● Task material
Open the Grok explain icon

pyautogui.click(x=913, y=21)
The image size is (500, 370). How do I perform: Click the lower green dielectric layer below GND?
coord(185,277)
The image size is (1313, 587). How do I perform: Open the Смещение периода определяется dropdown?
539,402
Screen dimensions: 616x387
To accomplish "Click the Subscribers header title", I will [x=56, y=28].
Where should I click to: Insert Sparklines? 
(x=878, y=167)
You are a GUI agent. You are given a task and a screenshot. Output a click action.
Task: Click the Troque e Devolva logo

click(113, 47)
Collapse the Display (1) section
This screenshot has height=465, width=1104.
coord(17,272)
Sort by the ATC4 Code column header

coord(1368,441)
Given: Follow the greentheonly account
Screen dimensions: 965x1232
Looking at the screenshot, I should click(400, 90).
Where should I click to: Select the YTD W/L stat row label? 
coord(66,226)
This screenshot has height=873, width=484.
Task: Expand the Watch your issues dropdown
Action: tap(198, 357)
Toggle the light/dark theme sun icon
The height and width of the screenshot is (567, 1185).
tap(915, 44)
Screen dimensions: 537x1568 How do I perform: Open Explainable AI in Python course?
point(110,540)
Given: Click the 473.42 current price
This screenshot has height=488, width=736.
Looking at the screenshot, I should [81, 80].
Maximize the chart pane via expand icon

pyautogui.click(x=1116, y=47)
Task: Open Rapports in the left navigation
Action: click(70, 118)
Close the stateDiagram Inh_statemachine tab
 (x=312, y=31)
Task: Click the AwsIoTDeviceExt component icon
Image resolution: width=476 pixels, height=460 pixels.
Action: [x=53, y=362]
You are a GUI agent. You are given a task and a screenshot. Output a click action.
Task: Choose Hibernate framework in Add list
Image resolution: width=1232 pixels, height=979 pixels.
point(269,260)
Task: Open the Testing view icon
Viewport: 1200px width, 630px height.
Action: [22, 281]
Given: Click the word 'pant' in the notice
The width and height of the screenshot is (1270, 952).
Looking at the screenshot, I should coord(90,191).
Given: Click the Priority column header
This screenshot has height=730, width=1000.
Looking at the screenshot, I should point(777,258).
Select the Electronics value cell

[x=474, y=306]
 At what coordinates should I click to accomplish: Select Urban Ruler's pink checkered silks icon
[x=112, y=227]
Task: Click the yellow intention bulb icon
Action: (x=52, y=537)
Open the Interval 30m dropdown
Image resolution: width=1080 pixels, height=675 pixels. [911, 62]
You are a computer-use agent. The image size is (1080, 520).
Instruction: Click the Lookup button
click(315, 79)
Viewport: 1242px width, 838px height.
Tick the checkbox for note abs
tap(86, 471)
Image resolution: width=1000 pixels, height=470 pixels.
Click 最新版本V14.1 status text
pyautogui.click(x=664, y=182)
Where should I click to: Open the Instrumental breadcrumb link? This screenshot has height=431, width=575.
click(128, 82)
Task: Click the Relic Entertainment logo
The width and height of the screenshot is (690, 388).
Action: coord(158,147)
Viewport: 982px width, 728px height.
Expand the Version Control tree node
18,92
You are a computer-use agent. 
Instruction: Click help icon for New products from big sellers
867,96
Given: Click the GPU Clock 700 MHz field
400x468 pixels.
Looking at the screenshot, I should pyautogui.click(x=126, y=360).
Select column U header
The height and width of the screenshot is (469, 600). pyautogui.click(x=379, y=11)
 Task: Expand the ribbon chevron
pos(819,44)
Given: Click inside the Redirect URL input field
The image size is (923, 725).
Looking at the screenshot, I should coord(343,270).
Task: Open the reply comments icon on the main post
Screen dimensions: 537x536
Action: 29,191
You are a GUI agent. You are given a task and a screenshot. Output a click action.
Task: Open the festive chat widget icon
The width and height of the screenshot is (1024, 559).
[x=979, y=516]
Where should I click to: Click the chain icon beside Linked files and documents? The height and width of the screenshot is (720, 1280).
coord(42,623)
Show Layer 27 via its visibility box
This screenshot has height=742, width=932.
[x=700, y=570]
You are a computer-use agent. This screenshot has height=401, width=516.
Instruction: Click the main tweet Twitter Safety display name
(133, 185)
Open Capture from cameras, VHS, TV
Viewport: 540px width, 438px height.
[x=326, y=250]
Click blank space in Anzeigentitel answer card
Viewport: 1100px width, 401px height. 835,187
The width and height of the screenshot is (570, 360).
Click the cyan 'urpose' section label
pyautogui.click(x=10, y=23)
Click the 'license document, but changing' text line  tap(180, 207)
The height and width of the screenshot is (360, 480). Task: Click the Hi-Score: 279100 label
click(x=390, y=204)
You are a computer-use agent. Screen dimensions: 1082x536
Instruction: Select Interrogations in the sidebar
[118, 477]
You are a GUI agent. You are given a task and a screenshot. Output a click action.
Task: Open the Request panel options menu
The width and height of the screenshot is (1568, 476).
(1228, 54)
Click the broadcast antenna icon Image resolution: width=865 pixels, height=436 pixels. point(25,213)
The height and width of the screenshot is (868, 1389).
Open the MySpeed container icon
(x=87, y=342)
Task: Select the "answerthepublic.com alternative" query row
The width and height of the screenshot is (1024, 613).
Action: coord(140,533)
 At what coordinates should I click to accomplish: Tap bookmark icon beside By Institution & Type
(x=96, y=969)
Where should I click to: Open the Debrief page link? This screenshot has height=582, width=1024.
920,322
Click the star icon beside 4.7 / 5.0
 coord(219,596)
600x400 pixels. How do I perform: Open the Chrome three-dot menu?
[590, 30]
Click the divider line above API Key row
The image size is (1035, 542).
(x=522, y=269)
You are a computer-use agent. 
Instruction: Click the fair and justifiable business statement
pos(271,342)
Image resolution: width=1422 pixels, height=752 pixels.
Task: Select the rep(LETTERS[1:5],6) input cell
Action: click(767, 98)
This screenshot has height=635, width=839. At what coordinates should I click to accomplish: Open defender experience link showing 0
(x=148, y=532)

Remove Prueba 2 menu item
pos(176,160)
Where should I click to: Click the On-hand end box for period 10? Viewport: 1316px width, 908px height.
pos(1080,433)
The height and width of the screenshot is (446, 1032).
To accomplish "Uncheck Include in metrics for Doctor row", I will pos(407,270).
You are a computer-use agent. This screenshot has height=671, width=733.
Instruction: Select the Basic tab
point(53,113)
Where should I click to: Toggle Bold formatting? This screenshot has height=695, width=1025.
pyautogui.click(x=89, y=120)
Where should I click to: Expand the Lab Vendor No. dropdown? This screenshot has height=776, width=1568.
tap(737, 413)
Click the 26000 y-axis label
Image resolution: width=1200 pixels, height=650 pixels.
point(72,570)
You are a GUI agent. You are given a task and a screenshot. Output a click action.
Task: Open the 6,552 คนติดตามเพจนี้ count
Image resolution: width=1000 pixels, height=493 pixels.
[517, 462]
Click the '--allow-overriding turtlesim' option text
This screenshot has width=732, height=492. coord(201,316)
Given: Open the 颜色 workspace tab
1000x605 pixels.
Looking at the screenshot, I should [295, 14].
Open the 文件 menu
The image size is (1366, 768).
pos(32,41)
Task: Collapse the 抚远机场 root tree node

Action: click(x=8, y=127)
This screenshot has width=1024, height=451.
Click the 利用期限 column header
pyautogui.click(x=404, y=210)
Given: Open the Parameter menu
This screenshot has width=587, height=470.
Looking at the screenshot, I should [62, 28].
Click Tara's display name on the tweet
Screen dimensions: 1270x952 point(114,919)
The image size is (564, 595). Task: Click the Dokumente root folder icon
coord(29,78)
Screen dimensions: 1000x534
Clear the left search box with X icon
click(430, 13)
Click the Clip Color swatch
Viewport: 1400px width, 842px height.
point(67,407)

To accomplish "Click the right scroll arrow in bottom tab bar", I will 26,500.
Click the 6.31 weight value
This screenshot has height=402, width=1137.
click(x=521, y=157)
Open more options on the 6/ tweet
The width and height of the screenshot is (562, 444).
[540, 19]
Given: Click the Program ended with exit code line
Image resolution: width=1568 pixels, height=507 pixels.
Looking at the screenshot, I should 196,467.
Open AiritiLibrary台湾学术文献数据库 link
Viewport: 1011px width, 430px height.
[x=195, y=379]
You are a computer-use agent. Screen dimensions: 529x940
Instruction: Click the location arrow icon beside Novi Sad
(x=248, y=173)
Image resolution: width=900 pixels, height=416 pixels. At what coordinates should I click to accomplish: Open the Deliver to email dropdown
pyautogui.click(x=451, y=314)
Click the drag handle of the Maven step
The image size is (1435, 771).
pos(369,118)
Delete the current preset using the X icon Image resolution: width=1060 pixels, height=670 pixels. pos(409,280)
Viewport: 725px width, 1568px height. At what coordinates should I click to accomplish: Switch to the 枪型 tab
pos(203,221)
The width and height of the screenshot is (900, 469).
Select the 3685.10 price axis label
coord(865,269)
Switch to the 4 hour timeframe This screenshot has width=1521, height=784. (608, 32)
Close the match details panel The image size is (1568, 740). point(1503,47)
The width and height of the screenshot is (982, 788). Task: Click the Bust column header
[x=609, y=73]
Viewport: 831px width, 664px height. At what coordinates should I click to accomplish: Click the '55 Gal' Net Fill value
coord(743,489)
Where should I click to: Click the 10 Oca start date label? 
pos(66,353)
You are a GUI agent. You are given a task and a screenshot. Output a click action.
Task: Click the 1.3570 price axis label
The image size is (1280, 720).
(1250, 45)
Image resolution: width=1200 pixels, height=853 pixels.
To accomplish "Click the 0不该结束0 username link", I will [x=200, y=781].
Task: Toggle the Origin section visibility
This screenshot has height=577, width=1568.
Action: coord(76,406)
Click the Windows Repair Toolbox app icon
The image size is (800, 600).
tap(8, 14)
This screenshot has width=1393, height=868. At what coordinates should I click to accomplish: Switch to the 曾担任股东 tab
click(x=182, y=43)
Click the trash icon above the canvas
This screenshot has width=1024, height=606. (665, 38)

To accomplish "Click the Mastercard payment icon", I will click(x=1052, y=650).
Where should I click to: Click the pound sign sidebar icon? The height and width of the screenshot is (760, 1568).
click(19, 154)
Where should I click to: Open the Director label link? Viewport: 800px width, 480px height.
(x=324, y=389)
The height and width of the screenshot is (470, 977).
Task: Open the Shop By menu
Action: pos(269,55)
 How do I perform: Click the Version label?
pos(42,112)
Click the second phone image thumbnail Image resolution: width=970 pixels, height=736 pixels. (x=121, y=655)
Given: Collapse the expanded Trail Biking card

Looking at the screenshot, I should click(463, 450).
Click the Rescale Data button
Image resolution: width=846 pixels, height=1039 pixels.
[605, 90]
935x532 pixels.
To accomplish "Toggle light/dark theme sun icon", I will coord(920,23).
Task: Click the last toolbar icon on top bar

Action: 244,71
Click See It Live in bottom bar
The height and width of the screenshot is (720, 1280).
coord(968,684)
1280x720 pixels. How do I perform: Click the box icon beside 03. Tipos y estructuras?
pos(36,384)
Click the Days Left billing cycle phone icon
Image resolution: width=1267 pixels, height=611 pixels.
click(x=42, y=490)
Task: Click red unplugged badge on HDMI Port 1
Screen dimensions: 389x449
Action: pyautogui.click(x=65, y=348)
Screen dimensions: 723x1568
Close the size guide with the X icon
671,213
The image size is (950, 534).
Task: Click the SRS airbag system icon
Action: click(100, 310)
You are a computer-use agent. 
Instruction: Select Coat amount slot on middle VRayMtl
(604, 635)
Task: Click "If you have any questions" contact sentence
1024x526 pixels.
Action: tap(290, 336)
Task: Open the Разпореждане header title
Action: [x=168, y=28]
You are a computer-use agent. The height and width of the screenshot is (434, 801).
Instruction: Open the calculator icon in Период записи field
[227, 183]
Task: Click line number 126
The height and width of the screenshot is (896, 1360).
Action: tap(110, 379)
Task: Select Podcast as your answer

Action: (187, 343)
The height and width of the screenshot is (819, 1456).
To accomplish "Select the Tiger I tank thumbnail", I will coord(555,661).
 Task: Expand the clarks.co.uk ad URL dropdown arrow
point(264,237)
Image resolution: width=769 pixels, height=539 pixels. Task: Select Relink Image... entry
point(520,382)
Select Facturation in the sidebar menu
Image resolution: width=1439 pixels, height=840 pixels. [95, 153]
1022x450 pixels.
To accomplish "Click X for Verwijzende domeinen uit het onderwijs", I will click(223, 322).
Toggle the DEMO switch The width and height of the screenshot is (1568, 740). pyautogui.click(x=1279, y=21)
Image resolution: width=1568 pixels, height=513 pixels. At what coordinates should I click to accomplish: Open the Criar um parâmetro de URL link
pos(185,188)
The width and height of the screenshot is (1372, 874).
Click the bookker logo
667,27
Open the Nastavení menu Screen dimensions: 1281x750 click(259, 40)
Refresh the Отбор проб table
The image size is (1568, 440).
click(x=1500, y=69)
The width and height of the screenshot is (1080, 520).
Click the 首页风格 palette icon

● Directions for this task
Beginning at the line with "The image size is (1313, 587)." and stopping after the line with "Task: Choose Hibernate framework in Add list", please write out every line of the data above exactly and nothing else.

● Result of the exercise
The image size is (1313, 587). How do I perform: Open the Смещение периода определяется dropdown?
539,402
Screen dimensions: 616x387
To accomplish "Click the Subscribers header title", I will [x=56, y=28].
Where should I click to: Insert Sparklines? 
(x=878, y=167)
You are a GUI agent. You are given a task and a screenshot. Output a click action.
Task: Click the Troque e Devolva logo

click(113, 47)
Collapse the Display (1) section
This screenshot has height=465, width=1104.
coord(17,272)
Sort by the ATC4 Code column header

coord(1368,441)
Given: Follow the greentheonly account
Screen dimensions: 965x1232
Looking at the screenshot, I should click(400, 90).
Where should I click to: Select the YTD W/L stat row label? 
coord(66,226)
This screenshot has height=873, width=484.
Task: Expand the Watch your issues dropdown
Action: tap(198, 357)
Toggle the light/dark theme sun icon
The height and width of the screenshot is (567, 1185).
tap(915, 44)
Screen dimensions: 537x1568 How do I perform: Open Explainable AI in Python course?
point(110,540)
Given: Click the 473.42 current price
This screenshot has height=488, width=736.
Looking at the screenshot, I should [81, 80].
Maximize the chart pane via expand icon

pyautogui.click(x=1116, y=47)
Task: Open Rapports in the left navigation
Action: click(70, 118)
Close the stateDiagram Inh_statemachine tab
 (x=312, y=31)
Task: Click the AwsIoTDeviceExt component icon
Image resolution: width=476 pixels, height=460 pixels.
Action: [x=53, y=362]
You are a GUI agent. You are given a task and a screenshot. Output a click action.
Task: Choose Hibernate framework in Add list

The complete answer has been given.